3. Let us first refer to a short statement in the Acts. It seems to follow, very naturally, those at which we have looked. " And he shall send Jesus Christ, which before was preached unto you, whom the heaven must receive until the times of restitution of all things, which God hath spoken by the mouth of all his holy prophets since the world began." I ask your serious attention to this passage: I pray that it may rest upon many minds to-night. These words were spoken in one of the first addresses of Peter after Pentecost. Peter had heard his beloved Lord and Master speak of his departure to the Father's house, and of his future return; and his mind was filled with the cheering truth. So it was with the rest of the apostles. They went throughout the world, publishing not only " the sufferings of Christ," but also "the glories which should follow,"—the "glory which should be revealed " at his return from heaven. In almost every address this was the prominent theme. In the occasion before us it was so. "Repent and be converted," said Peter to the multitude he then addressed; " and he shall send Jesus Christ, which before was preached unto you, whom the heaven must receive, until "—until when?- "until the times of restitution of all things." What times are those? " The times of restitution of all things which God hath spoken by the mouth of all his holy prophets since the world began." Mark well this declaration: it is an exceedingly important one. The heaven must receive the Lord Jesus "until" those times. It is not said that the heaven shall receive, or retain, the Lord during those times, or until the end of them; but, definitely and distinctly, "until the times," that is, until those times arrive. When those times come, then the Lord shall be sent: when they arrive, he will return.
I do not pretend, dear friends, to indicate either the day, the hour, or the year, of the Lord's return: I deprecate such presumption. No man knoweth either the day or the hour in which the Son of man will come. What we learn here is this: that there is a certain period,—a period of "which God hath spoken by the mouth of all his holy prophets since the world began; " and that the return of the Lord Jesus with power and great glory will be, not at the end of that period, as in modern days has been most erroneously imagined, but at the commencement. This Peter clearly asserts. What period is it that is here designated " the times of restitution of all things," and as to which it is said, "God hath spoken of them by the mouth of all his holy prophets "? Has God spoken of the final judgment at the end of the world by the mouth of all his holy prophets? No.
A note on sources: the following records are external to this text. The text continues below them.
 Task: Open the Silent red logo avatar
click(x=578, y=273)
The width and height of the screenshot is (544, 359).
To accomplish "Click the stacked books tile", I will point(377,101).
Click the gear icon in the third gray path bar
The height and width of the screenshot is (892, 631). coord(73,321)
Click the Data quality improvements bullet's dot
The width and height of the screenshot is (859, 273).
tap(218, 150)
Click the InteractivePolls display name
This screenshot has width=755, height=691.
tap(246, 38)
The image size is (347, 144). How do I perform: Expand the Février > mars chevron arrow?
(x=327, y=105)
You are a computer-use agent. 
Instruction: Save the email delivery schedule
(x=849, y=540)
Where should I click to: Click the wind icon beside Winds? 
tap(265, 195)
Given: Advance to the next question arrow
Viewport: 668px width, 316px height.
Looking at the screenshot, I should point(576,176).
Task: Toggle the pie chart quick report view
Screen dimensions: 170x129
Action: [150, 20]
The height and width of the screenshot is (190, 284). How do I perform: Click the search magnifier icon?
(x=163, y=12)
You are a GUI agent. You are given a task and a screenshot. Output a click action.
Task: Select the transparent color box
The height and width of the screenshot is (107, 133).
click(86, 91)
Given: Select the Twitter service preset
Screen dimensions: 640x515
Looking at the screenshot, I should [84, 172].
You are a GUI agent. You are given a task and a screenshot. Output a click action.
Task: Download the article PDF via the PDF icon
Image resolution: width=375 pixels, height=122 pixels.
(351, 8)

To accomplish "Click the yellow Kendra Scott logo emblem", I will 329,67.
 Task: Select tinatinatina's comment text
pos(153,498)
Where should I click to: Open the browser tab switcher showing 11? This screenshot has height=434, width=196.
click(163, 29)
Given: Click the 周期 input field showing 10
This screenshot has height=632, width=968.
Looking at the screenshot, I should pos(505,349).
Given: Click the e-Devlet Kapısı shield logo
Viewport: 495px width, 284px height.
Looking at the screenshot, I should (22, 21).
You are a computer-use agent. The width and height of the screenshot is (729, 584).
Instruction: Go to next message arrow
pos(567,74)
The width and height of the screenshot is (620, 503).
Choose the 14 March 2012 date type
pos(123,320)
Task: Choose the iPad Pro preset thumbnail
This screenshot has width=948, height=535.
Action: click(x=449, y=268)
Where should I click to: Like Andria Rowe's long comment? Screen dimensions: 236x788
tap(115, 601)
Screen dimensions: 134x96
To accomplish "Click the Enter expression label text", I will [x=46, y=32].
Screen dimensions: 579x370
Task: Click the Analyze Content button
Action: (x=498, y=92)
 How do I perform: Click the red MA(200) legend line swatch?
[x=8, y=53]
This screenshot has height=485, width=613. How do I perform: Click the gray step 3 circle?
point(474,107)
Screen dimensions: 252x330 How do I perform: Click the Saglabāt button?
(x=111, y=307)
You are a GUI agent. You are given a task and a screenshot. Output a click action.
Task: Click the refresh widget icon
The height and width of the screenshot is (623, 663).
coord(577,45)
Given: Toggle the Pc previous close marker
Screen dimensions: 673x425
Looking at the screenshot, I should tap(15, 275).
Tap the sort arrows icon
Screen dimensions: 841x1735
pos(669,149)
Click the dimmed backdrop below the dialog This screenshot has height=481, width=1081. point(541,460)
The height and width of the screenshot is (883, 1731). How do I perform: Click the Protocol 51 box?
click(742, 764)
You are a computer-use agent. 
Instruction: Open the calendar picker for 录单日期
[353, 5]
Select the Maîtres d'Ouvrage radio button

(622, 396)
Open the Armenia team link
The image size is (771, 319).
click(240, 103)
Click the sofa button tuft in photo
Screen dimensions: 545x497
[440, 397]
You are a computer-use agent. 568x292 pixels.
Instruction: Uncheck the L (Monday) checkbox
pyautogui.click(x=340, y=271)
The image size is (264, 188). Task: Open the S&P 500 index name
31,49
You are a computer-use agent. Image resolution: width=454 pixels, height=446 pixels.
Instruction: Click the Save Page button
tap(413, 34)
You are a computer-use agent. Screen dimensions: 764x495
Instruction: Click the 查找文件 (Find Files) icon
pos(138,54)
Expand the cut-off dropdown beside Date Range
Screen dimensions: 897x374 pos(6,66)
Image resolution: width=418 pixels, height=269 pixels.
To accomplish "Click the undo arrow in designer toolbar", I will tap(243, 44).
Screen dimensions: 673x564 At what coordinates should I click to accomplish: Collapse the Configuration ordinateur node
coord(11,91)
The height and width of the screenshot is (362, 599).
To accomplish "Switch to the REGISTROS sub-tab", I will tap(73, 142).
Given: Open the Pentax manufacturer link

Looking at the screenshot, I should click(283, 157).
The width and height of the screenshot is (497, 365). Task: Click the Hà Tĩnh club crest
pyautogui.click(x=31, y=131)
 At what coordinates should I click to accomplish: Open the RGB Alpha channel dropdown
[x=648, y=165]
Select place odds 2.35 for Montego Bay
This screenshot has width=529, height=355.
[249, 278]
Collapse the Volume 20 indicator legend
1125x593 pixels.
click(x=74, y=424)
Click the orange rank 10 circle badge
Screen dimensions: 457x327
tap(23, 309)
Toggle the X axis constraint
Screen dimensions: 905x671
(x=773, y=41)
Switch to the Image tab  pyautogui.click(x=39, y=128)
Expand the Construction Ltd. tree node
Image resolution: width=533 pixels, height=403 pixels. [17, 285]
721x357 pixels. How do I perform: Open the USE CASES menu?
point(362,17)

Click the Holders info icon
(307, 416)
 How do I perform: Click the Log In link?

It may be questioned whether he has spoken of that event anywhere in the Old Testament. Certainly all the holy prophets of the old dispensation have not spoken of it. What times, then, have they all spoken of? Plainly of the millennial times,—of the times when all the nations of the earth shall be brought under the Messiah's sway. These, then, are " the times of restitution," at the commencement of which the Lord Jesus will return. The word which is rendered "restitution" means restoration from a state of disorder, brokenness, and confusion. Suppose the building in which we are met were thrown down, and the materials scattered, and that it were subsequently reconstructed, its restoration, or reconstitution, would be expressed by the Greek word here rendered "restitution." It refers to the times at the commencement of which all things shall be re-ordered, restored, and set to rights,—the millennial times. When these times come, as we have previously said, then will be the time of the Lord's return.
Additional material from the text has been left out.